Single by Placebo

from the album Without You I'm Nothing
- B-side: "20th Century Boy"; "Ion";
- Released: 28 September 1998
- Length: 3:53
- Label: Elevator Music; Hut; Virgin;
- Songwriters: Steve Hewitt; Brian Molko; Stefan Olsdal;
- Producer: Steve Osborne

Placebo singles chronology
| "Pure Morning" (1998) | "You Don't Care About Us" (1998) | "Every You Every Me" (1999) |

= You Don't Care About Us =

1998 single by Placebo

"You Don't Care About Us" is a song by English alternative rock band Placebo. It is the third track from their second studio album, Without You I'm Nothing (1998), and was released as the album's second single on 28 September 1998. The song reached No. 5 on the UK Singles Chart.

====

WRITTEN EXERCISE – From the article on the Placebo single, pull out verbatim the passage that opens with the words containing "Placebo singles chronology" and closes with "UK Singles Chart.".

GIVEN INFORMATION –
====

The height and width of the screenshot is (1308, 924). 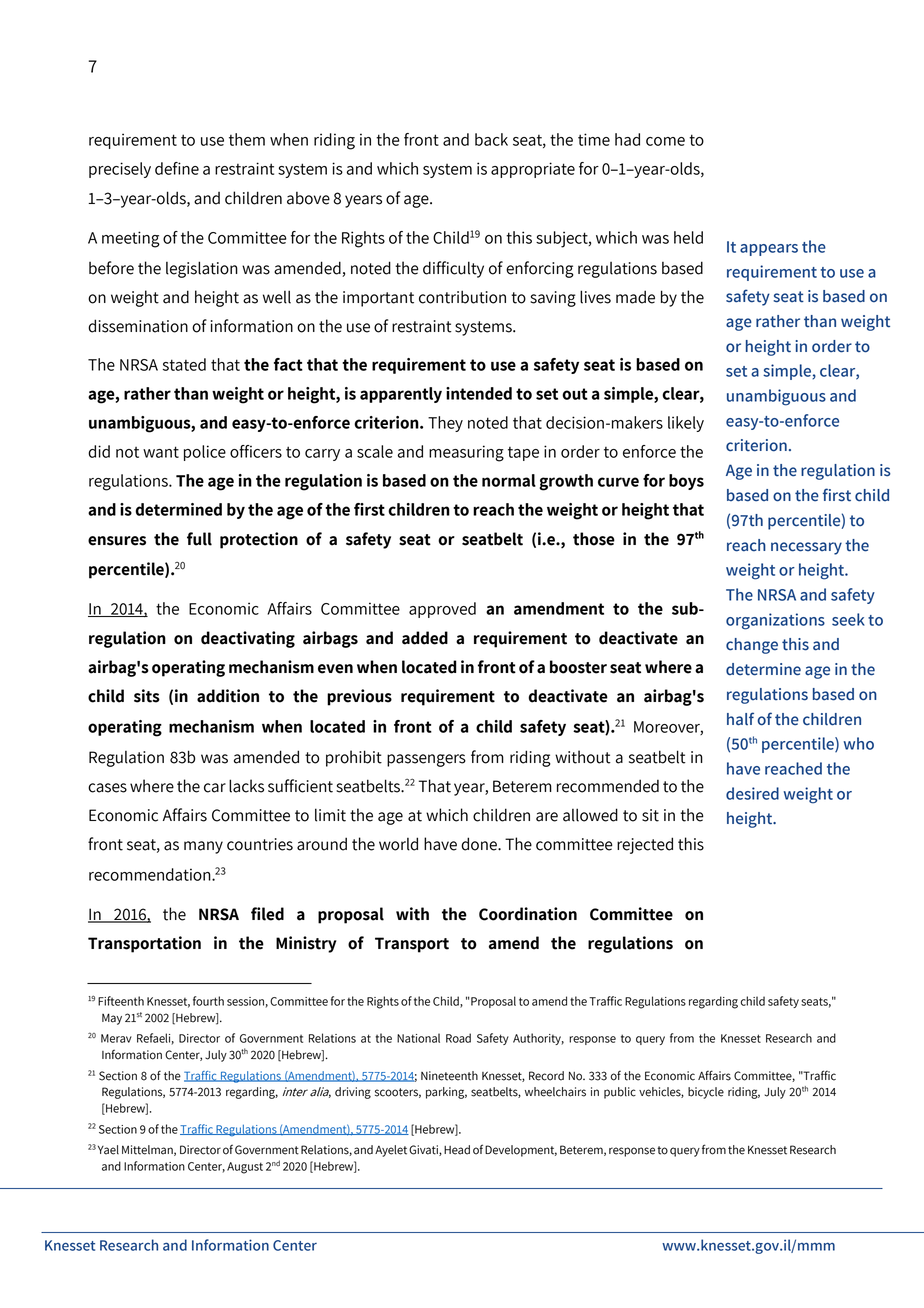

====

COMPLETED EXERCISE –
Placebo singles chronology
| "Pure Morning" (1998) | "You Don't Care About Us" (1998) | "Every You Every Me" (1999) |

= You Don't Care About Us =

1998 single by Placebo

"You Don't Care About Us" is a song by English alternative rock band Placebo. It is the third track from their second studio album, Without You I'm Nothing (1998), and was released as the album's second single on 28 September 1998. The song reached No. 5 on the UK Singles Chart.